__TEKSTFRAGMENT__.

◇ ◇ ◇

Inhoudelijk vind ik de nota mager. Er is een aantal aanbevelingen, maar voor antwoord op de voor de hand liggende vragen wat daarvan de financiële en personele consequenties zijn wordt naar de toekomst verwezen. Aanvankelijk zou ook nog een voorstel om een definitief parkeerterrein in het Visiogebied aan te leggen aan de orde komen. Ergens in het bestuurlijk traject is dit voorstel kennelijk gesneuveld.

Natuurlijk trok de communicatieparagraaf mijn speciale aandacht. In de periode 2015 en 2016 is er goed overleg geweest, gericht op de situatie in de binnenstad. Dat overleg met de wijkraad en de ondernemers leverde een aantal aanbevelingen op die in de parkeernota 2018 zijn terug te vinden, maar nog steeds als aanbeveling. Na de slecht bezochte inloopbijeenkomst in het voorjaar 2017 was de verwarring  over de knip van maart 2018 het eerstvolgende contact. Dit heeft geleid tot het volgende citaat in het raadsvoorstel: “Wij hebben dan ook besloten om, voorafgaand aan de behandeling van dit raadsvoorstel, op ambtelijk niveau de eerdergenoemde groeperingen ‘bij te praten’. Dit is dan meteen de opmaat voor toekomstig overleg, want in het voorwoord van de Parkeernota staat niet voor niets: “Tijd en gelegenheid zal ingeruimd worden om – in dialoog met bewoners en ondernemers – te kijken naar kansen om ruimtelijke kwaliteit, leefbaarheid en parkeren te combineren.”” Alhoewel het raadsvoorstel inmiddels in behandeling is heeft dit “bijpraten” nog niet plaatsgevonden. Ook hier wordt goede wil niet concreet gemaakt.

◇ ◇ ◇

__OPDRACHTEN__.
a) Typ uit de lijst de regels over vanaf de regel met "You are a GUI" tot en met de regel met "This screenshot has width=1388, height=868.".
b) Schrijf het tekstfragment over de parkeernota verder na de laatste zin.
De lijst die nu komt, staat helemaal los van het tekstfragment.

__GETOONDE GEGEVENS__.
◇ ◇ ◇

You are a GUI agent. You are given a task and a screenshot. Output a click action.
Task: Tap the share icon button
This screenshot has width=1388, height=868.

◇ ◇ ◇

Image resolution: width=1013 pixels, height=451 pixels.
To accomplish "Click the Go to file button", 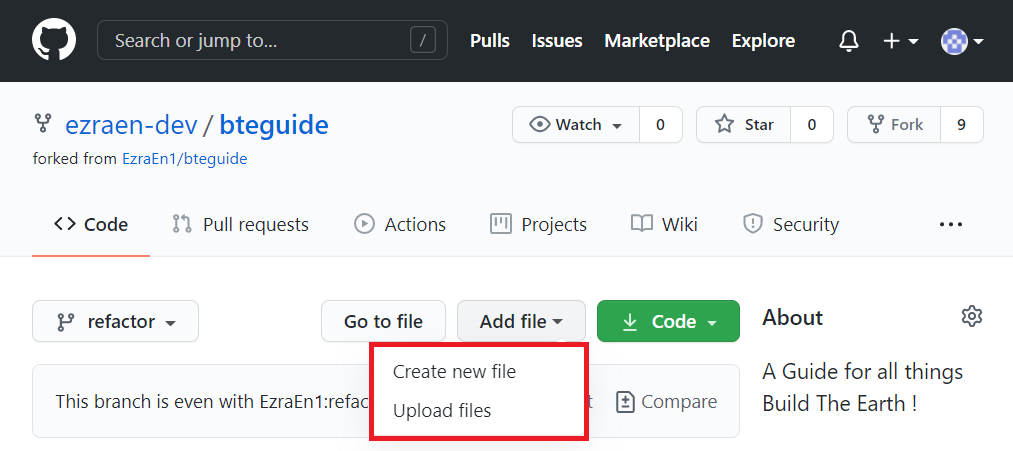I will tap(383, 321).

◇ ◇ ◇

__UITWERKINGEN__.
a)
You are a GUI agent. You are given a task and a screenshot. Output a click action.
Task: Tap the share icon button
This screenshot has width=1388, height=868.

b)
Er is nog hoop. Parkeren is een onderwerp dat velen aanspreekt. Het is dan ook uitermate geschikt als thema voor een start met “kernendemocratie”. Na de commissievergadering ga ik wat dieper in op de parkeernota.

De begroting
De begroting was vroeger het politieke hoogtepunt van het jaar. Er werd een reeks vergaderingen en veel publicatie aan gewijd. Sinds een aantal jaren is dat politieke hoogtepunt verlegd naar de behandeling van de kadernota in het voorjaar.In de praktijk is dat de laatste raadsvergadering voor de vakantie. Tot nog toe is het echter niet gelukt in de kadernota stof aan te dragen voor een werkelijke politieke discussie over nieuw beleid, al dan niet in te ruilen voor oud beleid, en de financiële consequenties daarvan. Voor werkelijke “dialoog” met de bevolking was ook geen tijd. Dit alles werd dan doorgeschoven naar de begrotingsbehandeling. Zo ook dit jaar. Maar nu is de nieuwe begroting niets meer dan een herberekening op basis van een zwijgende gemeenteraad. Dat leidt tot een structureel tekort en dat mag niet. Daarom moet de raad in dezelfde vergadering de net vastgestelde begroting direct weer wijzigen. Daarvoor heeft het college de raad voorzien van een lijst met mogelijkheden voor ombuigingen. Een deel daarvan is geen werkelijke bezuiniging en doet dus geen pijn. Het zijn correcties op de cijfers. Dan stel je natuurlijk de vraag af waarom die niet zijn verwerkt in de oorspronkelijke begroting. Over de rest zou een politieke discussie moeten worden gevoerd. Een zich respecterende politieke partij zou in dus discussie zijn achterban willen betrekken. Daarvoor ontbreekt nu de tijd. Er is door enkele fracties al gesputterd. Dus maar even de behandeling in de commissie afwachten alvorens er dieper op in te gaan.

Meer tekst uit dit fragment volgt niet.